Document section:
:::

An Iranian national flag is fixed to the arm of a statue at the monument dedicated to the Palestinian struggle in Palestine Square in central Tehran on July 8, 2025, as an anti-Israeli billboard is displayed on the facade of a building depicting the Israeli prime minister Benjamin Netanyahu with text in Persian and Hebrew reading "Netanyahu lost another war; you fell victim to Bibi's political games; Where will the next failure to stay in power occur?" (AFP)
An Iranian national flag is fixed to the arm of a statue at the monument dedicated to the Palestinian struggle in Palestine Square in central Tehran on July 8, 2025, as an anti-Israeli billboard is displayed on the facade of a building depicting the Israeli prime minister Benjamin Netanyahu with text in Persian and Hebrew reading "Netanyahu lost another war; you fell victim to Bibi's political games; Where will the next failure to stay in power occur?" (AFP)

France's intelligence chief said on Tuesday that all aspects of Iran's nuclear program have been pushed back several months after American and Israeli air strikes, but there is uncertainty over where its highly-enriched uranium stocks are.

"The Iranian nuclear program is the material, it is highly-enriched uranium, it is a capacity to convert this uranium from the gaseous phase to the solid phase. It is the manufacturing of the core and it is the delivery," Nicolas Lerner, who heads the DGSE intelligence service, told LCI television.

"Our assessment today is that each of these stages has been very seriously affected, very seriously damaged and that the nuclear program, as we knew it, has been extremely delayed, probably many months."

Lerner, who was speaking for the first time on national television, said a small part of Iran's highly-enriched uranium stockpile had been destroyed, but the rest remained in the hands of the authorities.

"Today we have indications (on where it is), but we cannot say with certainty as long as the IAEA does not restart its work. It's very important. We won't have the capacity to trace it (the stocks)," Lerner said.

Other intelligence assessments have also suggested that Iran retains a hidden stockpile of enriched uranium and the technical capacity to rebuild.

Lerner echoed those comments saying there was a possibility Iran could press ahead with a clandestine program with smaller enrichment capacities.

"That's why France is so attached to finding a diplomatic solution to this nuclear crisis," he said.

:::

Exercise details: In the article on the French intelligence assessment of Iran's nuclear program, write out the stretch from "Lerner, who was" through "of the authorities.". The records that follow were drawn from a separate source and have no connection to the article above.

:::

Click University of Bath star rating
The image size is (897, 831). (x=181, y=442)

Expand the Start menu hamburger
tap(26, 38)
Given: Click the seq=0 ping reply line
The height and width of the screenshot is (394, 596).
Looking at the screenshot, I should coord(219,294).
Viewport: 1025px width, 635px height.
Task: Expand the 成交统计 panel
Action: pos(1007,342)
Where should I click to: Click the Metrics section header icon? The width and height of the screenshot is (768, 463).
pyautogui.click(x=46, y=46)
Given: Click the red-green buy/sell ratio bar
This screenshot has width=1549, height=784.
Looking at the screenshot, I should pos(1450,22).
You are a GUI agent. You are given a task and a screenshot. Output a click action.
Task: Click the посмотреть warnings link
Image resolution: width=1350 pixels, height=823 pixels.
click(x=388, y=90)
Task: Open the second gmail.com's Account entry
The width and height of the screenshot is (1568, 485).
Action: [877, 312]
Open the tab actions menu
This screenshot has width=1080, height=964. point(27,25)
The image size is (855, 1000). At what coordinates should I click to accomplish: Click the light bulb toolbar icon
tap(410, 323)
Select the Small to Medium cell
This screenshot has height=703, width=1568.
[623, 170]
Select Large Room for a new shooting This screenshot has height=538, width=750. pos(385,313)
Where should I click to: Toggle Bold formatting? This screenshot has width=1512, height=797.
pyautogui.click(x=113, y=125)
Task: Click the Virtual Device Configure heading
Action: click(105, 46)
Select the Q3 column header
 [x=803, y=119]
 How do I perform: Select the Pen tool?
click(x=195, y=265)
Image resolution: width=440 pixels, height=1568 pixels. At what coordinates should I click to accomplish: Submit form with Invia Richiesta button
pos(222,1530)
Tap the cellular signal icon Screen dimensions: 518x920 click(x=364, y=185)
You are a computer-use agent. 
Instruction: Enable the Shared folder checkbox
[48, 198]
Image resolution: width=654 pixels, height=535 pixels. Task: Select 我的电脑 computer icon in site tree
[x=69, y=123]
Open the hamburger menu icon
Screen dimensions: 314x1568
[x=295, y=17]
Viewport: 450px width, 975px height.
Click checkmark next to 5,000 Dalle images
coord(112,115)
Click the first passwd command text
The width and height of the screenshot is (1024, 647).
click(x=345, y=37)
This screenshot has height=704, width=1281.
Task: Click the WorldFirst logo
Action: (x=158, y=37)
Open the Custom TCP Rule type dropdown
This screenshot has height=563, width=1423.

:::

Answer area:
Lerner, who was speaking for the first time on national television, said a small part of Iran's highly-enriched uranium stockpile had been destroyed, but the rest remained in the hands of the authorities.